Schockierende Szenen in der U-Bahn-Station Längenfeldgasse: Ein 15-jähriger Jugendlicher griff seine Ex-Freundin mit einem Messer an. Ein mutiger Passant verhinderte Schlimmeres.
Tatort Berufsverkehr: Angriff in Wien-Meidling
Freitagmorgen, 7 Uhr, in der U-Bahn-Station Längenfeldgasse im 12. Wiener Gemeindebezirk: Ein 15-jähriger Tschetschene attackierte seine gleichaltrige Ex-Freundin mit einem Messer. Laut der Wiener Polizei geschah die Tat aus Enttäuschung über das Ende der Beziehung. Die dramatische Szene sorgte für Entsetzen unter den Pendlern. Wie die „Presse“ berichtet, stürzte das Mädchen im Zuge der Auseinandersetzung auf die Gleise und zog sich dabei leichte Verletzungen zu.

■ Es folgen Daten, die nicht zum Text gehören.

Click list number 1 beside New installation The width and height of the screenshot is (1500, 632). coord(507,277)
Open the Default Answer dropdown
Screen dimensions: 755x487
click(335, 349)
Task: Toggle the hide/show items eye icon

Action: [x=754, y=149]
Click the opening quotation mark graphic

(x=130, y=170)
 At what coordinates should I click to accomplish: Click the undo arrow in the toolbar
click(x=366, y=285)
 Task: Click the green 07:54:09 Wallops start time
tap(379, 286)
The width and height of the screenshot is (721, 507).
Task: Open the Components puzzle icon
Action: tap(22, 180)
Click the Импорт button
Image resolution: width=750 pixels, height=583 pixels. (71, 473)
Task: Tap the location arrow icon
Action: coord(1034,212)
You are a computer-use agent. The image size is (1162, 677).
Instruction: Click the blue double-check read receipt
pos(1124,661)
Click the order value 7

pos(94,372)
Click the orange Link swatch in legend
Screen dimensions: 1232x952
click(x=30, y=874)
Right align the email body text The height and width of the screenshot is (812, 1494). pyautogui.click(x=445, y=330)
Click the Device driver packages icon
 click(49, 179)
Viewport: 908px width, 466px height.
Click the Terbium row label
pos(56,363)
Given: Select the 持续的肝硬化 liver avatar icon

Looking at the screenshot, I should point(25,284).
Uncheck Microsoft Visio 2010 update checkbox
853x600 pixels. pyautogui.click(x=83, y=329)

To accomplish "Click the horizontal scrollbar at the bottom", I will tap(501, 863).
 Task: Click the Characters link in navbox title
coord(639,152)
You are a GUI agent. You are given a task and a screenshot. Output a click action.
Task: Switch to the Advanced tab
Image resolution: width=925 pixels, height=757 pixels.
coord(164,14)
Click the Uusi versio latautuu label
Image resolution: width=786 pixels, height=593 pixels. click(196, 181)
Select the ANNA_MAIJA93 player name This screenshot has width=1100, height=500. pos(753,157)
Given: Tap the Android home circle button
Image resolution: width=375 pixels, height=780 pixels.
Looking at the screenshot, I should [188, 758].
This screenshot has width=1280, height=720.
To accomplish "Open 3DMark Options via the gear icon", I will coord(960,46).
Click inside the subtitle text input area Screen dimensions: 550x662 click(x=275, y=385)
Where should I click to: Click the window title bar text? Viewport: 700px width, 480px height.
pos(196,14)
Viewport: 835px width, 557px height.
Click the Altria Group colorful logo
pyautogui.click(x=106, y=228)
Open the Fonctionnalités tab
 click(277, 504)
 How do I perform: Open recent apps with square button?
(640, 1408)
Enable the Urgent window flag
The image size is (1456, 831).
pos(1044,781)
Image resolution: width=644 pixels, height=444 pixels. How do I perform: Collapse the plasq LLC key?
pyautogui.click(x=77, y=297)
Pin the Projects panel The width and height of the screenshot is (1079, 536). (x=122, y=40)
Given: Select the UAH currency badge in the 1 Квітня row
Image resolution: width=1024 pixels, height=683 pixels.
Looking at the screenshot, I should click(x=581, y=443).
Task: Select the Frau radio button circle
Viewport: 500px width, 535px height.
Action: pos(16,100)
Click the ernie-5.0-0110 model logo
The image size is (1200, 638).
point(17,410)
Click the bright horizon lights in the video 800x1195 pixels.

Zivilcourage rettet den Tag
Ein 40-jähriger Passant, der den Angriff bemerkte, zeigte beeindruckende Zivilcourage. Ohne zu zögern, griff er ein und konnte Schlimmeres verhindern. Dabei erlitt er eine Schnittverletzung am Ohr, die vor Ort von der Wiener Berufsrettung versorgt wurde. „Sein Eingreifen war entscheidend“, betonte Polizeisprecherin Julia Schick gegenüber der „Presse“.